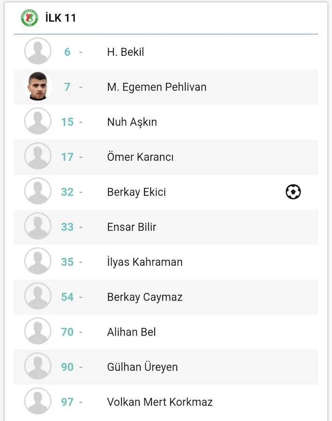The width and height of the screenshot is (332, 421).
Task: Open the Gülhan Üreyen player name
Action: [x=142, y=367]
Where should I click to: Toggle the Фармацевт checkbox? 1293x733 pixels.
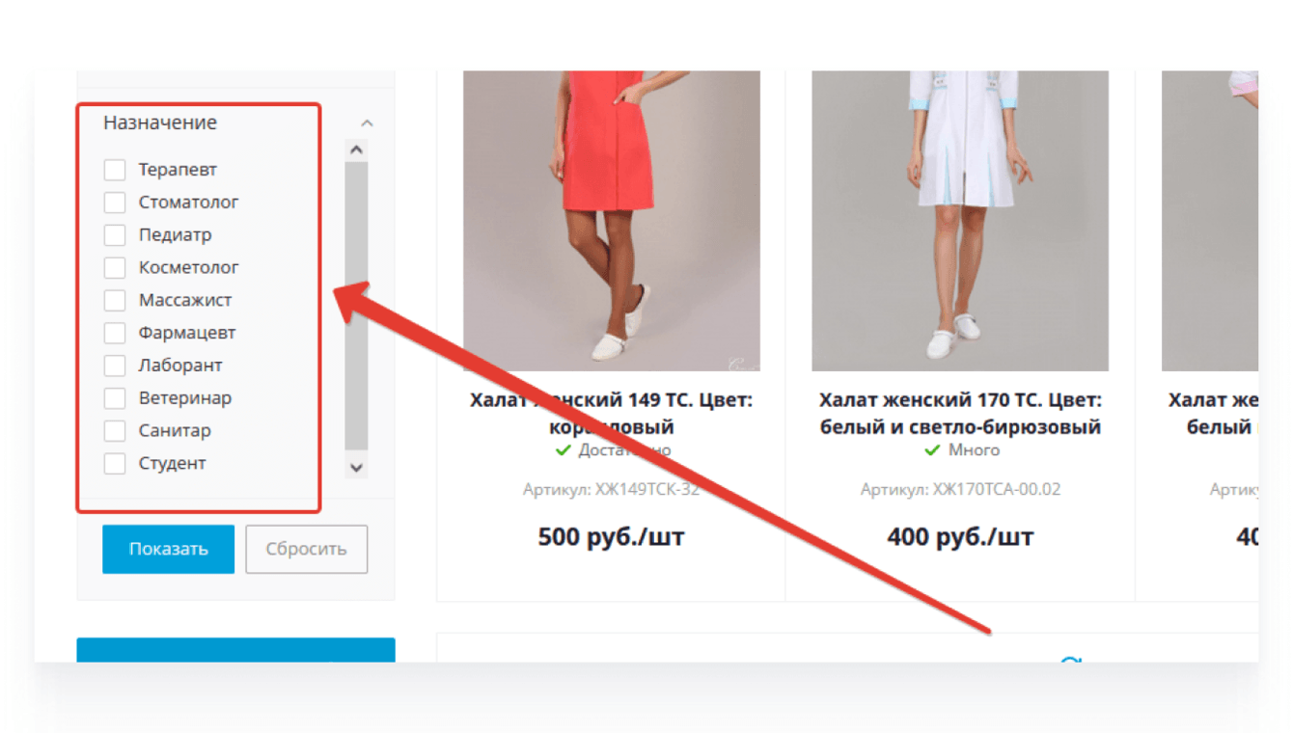pyautogui.click(x=115, y=334)
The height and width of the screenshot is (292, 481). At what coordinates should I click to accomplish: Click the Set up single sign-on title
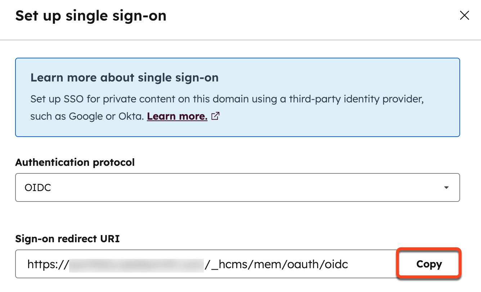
════════
Copy all of the material above line for line without changing anything, and leave the pictures out of your copy.

The width and height of the screenshot is (332, 421).
Task: Open the Gülhan Üreyen player name
Action: [x=142, y=367]
Where should I click to: Toggle the Фармацевт checkbox? 1293x733 pixels.
pyautogui.click(x=115, y=334)
The height and width of the screenshot is (292, 481). At what coordinates should I click to accomplish: Click the Set up single sign-on title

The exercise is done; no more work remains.